THE LAST DECADE HAS USHERED IN new technologies in molecular science. Techniques that were recently only research tools are becoming more widely used. The trend is to apply nucleic acid based tests toward disease diagnostics. Unknown organisms can be identified; closely related organisms can be differentiated; highly sensitive assays can be developed to detect small numbers of pathogens in complex samples; very fast results can be obtained in tightly controlled assays. These tests exploit the chemistry of natural DNA replication in vitro, allowing investigators to identify very specific sequences of a pathogenic genome.

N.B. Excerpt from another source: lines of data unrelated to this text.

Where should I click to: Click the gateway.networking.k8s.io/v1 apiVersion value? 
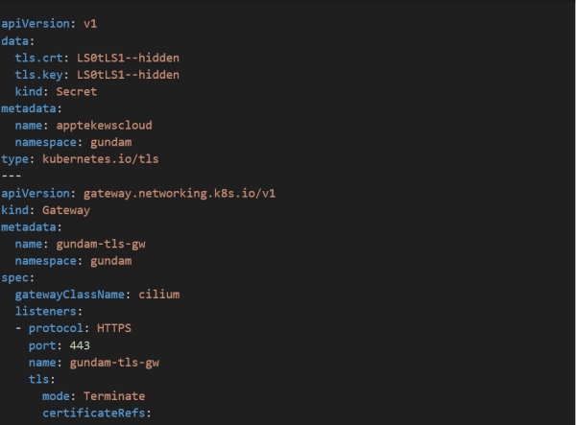(x=178, y=193)
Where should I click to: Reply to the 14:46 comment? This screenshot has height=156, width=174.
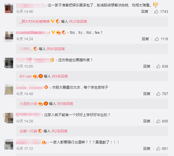(145, 11)
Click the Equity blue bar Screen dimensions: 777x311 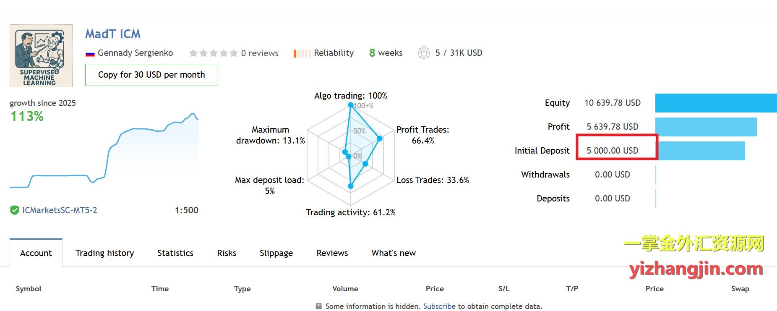coord(716,103)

Advances in nucleic acid sequencing technology and the computer-assisted comparisons of sequence data are allowing molecular biologists to have a greater impact on equine disease diagnostics. Sequencing a single microbial gene was once a project that would involve months of effort in highly specialized labs. The amount of work necessary to sequence all the genes on a microbial chromosome (genome) was nearly impossible to imagine 10 years ago. As a reference of magnitude, the genome of the bacteria Escherichia coli is composed of 4,377 genes on a double-stranded DNA molecule with a very specific sequence of 4,639,221 base pairs. Today, genes can often be sequenced within a week, and even microbial genome sequencing is becoming more commonplace. Technological advances are occurring that may soon allow microbial genome sequencing within a few hours.

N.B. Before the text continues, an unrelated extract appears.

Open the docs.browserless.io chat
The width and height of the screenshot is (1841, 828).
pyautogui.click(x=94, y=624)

The classification of bacteria is based in part on sequence comparisons of certain genes. The most commonly used is the gene encoding the 16S rRNA molecule, a sequence of about 1,400 bases in length. Databases of these sequences are now available that allow researchers to identify both conserved and unique regions of the sequence. Taxonomists can use this information to group bacteria in hereditary units and develop phylogenic trees. If a bacteria is isolated and its identification is difficult, the 16S gene can be readily sequenced and compared to the sequences of known organisms. A good example applying this directly to disease diagnostics is the bacterium causing most cases of nocardioform placentitis. The bacterium isolated had less than 97% homology to all known bacteria. Nucleic acid based tests indicated it was in the genus Crossiella, and it was named Crossiella equi. As a general rule if the unknown sequence is 98% identical or higher to the sequence of a known organism, the unknown is probably within the same species as the known organism. As more genes and complete genomes are sequenced, more complete and detailed information will become available.

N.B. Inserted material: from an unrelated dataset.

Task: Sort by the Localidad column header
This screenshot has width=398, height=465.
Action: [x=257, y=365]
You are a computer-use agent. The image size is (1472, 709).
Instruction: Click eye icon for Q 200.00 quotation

A sequence that is unique to a pathogenic organism or gene (like a toxin gene) often becomes the target of a diagnostic nucleic acid test. These sequences are targeted because they can allow specific detection of that particular sequence in mixtures containing various other sequences. The most commonly used diagnostic nucleic acid test is the polymerase chain reaction test (PCR). The basic test process flows from isolation to amplification and ends with detection. Nucleic acids from a sample thought to contain a specific organism are first isolated and placed in a tube with primers that target the unique sequence. The chemicals responsible for nucleic acid synthesis (DNA polymerase, nucleotides, salts) are added, and the sample is placed in a machine that cycles temperature (thermocycler) and enables a chain reaction of DNA synthesis to occur. This amplification step is quick and dramatic. In as little as an hour a single molecule can be amplified over a billion times. Detection is qualitative (positive/negative) and usually achieved by observation of a band of the amplified DNA on an agarose gel. Positive amplification infers the target (pathogenic organism or gene) was present in the sample. Most nucleic acid tests are variations on this theme. Enhanced sensitivity and specificity can be attempted using a re-amplification step called “nested PCR” or by using a labeled probe to detect the amplified DNA. More than one target can be detected in a single reaction using multiplex PCR. RNA targets can be detected using RT-PCR that includes an initial reverse transcription step added before PCR amplification. Real-time PCR combines the amplification and detection steps and can be used for faster and even quantitative results. The ability to detect specific pathogens will continue to be enhanced by the advances in nucleic acid testing.